EMAIL THIS PAGE TO A FRIEND

The Journal of surgical research

Denervation stage differentially influences resistance to neuromuscular blockers in rat gastrocnemius.


PMID 23211957

Abstract

Muscle denervation was common in clinical surgery patients, which was mostly caused by trauma, paraplegia, and other factors. Denervated muscle in patients could lead to significant differential reaction to neuromuscle blockers due to the time of denervation and affected muscle area. We tested the hypothesis that resistance to non-depolarizing muscle relaxants (NDMRs) changes with time, and is related to the expression of immature and total acetylcholine receptors (AChRs). The study evaluated the effect change of neuromuscular blockers in tibial nerve transected rat model. To determine 50% effective dose of NDMRs and succinycholine at 1, 7, 14, 28, and 35 days after denervation, action potential amplitude was monitorted by intracellular recording method.
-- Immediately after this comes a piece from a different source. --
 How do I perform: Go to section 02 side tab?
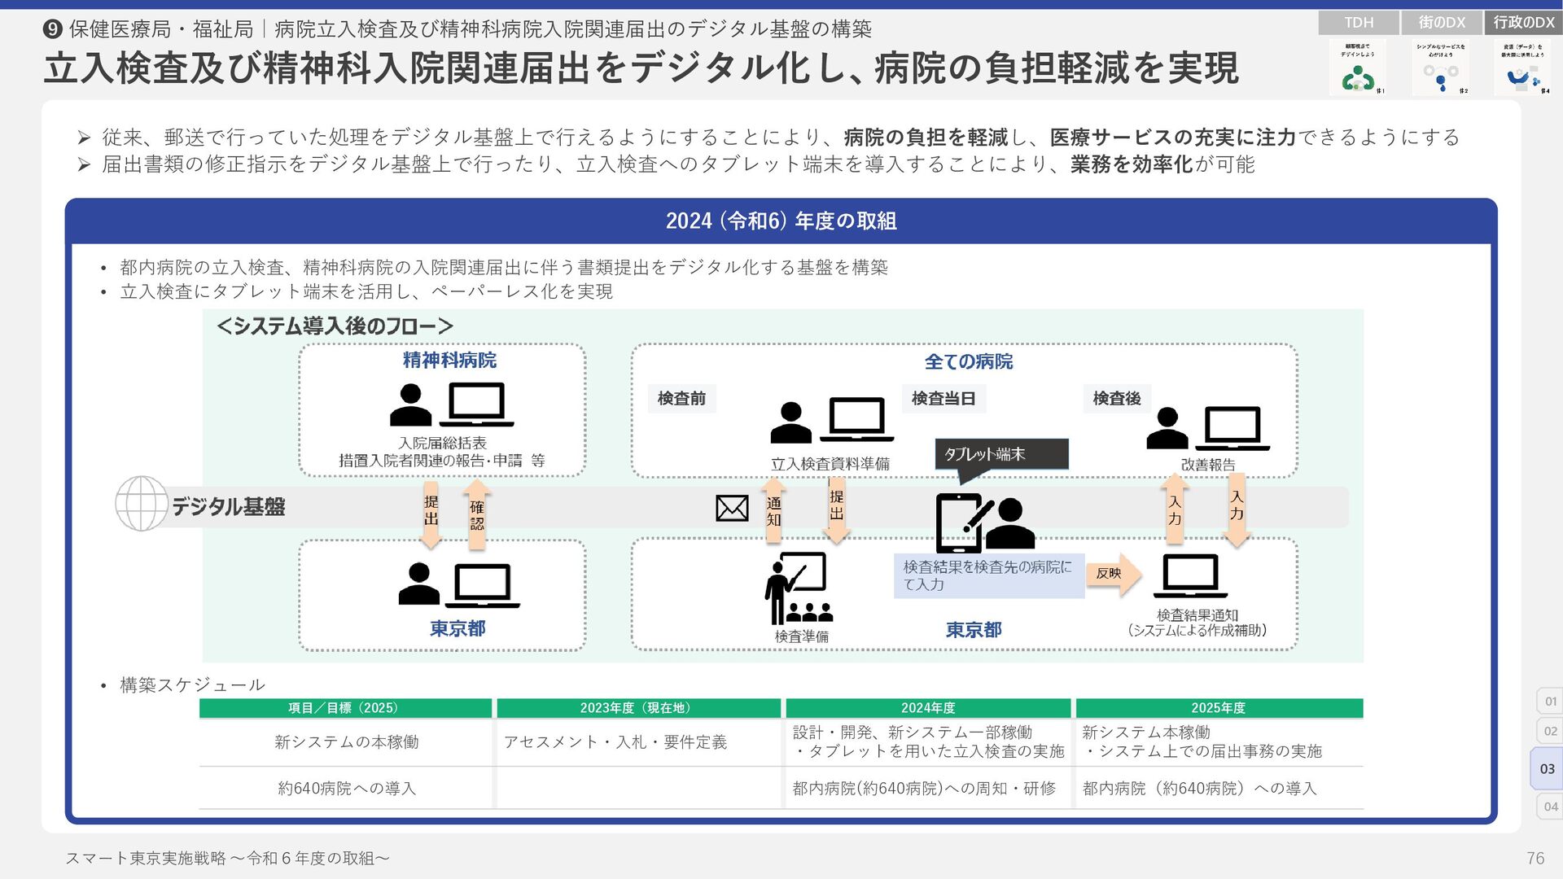[1550, 731]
The messenger DNA that encodes the AChR-γ and AChR-ε subunits and the protein of the -γ and -ε subunits were quantified in the gastrocnemius by reverse transcription-polymerase chain reaction and western blotting respectively. Receptor number and pharmacodynamic changes was analyzed by correlation and regression analysis. Increased AChR-γ correlated with total AChRs, suggesting that the up-regulated AChRs may contain the immature isoform. The 50% effective dose of vecuronium and atracurium increased 1.2- to 1.5-fold at all time periods and correlated significantly with AChRs and AChR-γ. After denervation, resistance to NDMRs occurred earlier, was more marked from 14 days, and changes in resistance to NDMRs in skeletal muscle after nerve injury is dependent on the level of expression of immature and total AChRs. Denervation time should be of concern when such patients undergo surgery.